Am 24. 5. 2021 erklärte Martin Schiller, stellvertretender NRW-Landessprecher und Kreissprecher von Münster, seinen Austritt aus der AfD und begründete diesen Schritt damit, daß es für ihn „keine Perspektive und keine gestalterische Zukunft [in der AfD] mehr gibt.“ (von E. Noldus.)

Der Text als pdf-Datei: 20210624b_Schiller_Austritt

Die Austrittserklärung per Mail machte am 24. Mai die Runde in den sozialen Medien; praktisch unmittelbar nach dem Ende des Parteitages in Siegen, auf dem die NRW-Landesliste für die Bundestagswahl 2021 aufgestellt worden war.

Auf dem Bundesparteitag in Dresden und auf dem NRW-Parteitag in Siegen, so Schiller, sei die Mehrzahl der Delegierten „fast nur noch mit völkischen Themen, Zuwanderungskritik und überzogenen Maximalforderungen abzuholen.“ Themen wie „Steuern“, „Mittelstand“ und „gesellschaftliche Folgeschäden durch die Corona-Maßnahmen“ hätten leider keine Rolle gespielt. Schiller prophezeit der AfD im Westen nur noch einen Kampf – den gegen die 5%-Klausel.

__Vorliegende Zeilen__.
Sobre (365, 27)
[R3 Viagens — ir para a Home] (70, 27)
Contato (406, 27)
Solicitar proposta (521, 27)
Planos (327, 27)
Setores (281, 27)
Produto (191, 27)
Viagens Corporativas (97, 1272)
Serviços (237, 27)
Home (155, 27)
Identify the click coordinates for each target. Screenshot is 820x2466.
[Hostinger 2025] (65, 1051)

---

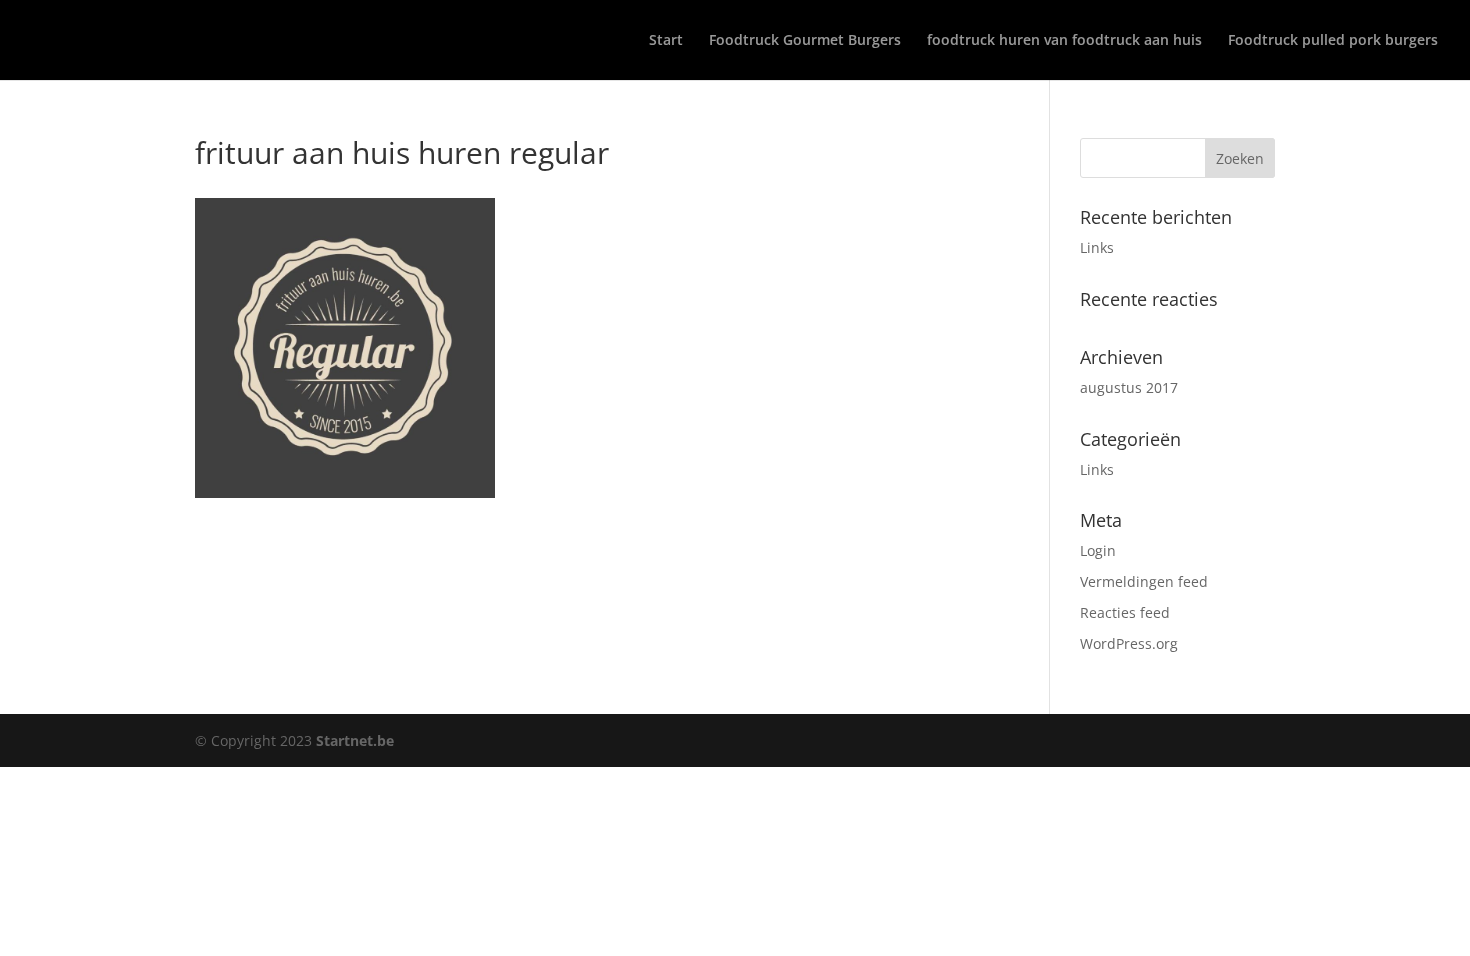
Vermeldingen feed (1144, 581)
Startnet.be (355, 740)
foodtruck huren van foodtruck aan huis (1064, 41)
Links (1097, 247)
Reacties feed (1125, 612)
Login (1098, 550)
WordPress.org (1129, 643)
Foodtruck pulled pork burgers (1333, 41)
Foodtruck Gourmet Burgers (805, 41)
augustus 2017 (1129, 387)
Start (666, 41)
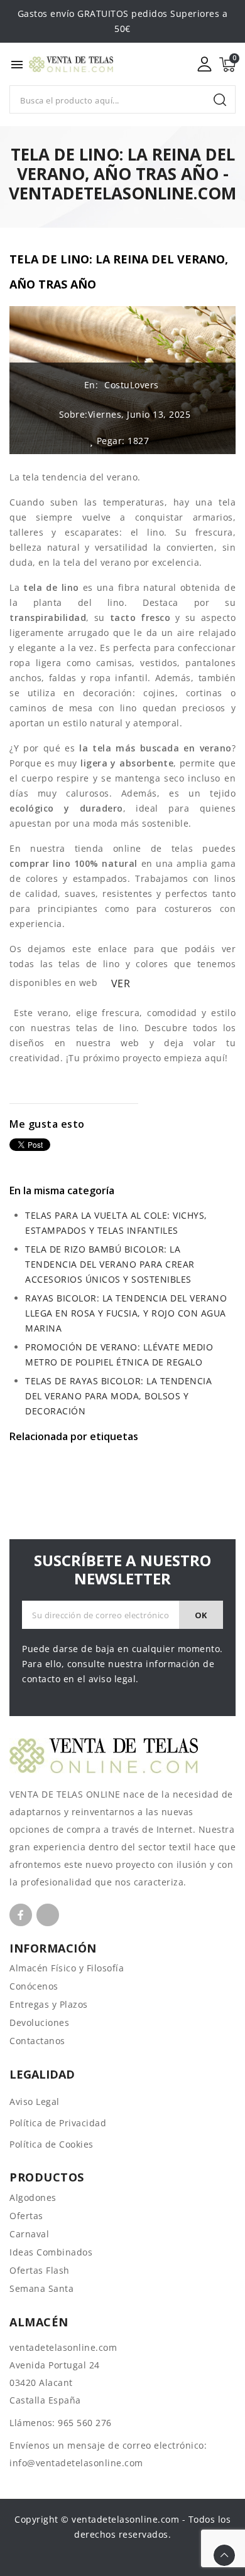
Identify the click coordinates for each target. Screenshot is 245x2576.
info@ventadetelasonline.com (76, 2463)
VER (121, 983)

__Deine Aufgaben__.
a. Welche Ämter hatte Martin Schiller laut dem Textauszug in der AfD inne?
b. Benenne in den Zeilen, beginnend mit der Zeile mit „Start (666, 41)“ und weiter bis einschließlich der Zeile mit „VER (121, 983)“, „click coordinates“ in „tap coordinates“ um. Gib nur diese Zeilen ohne die Bilder wieder und lass alles andere unverändert.
Der Textauszug und die Zeilen stammen aus verschiedenen Quellen.

__Lösungen__.
a. Er war stellvertretender NRW-Landessprecher und Kreissprecher von Münster.

b.
Start (666, 41)
Identify the tap coordinates for each target. Screenshot is 245x2576.
info@ventadetelasonline.com (76, 2463)
VER (121, 983)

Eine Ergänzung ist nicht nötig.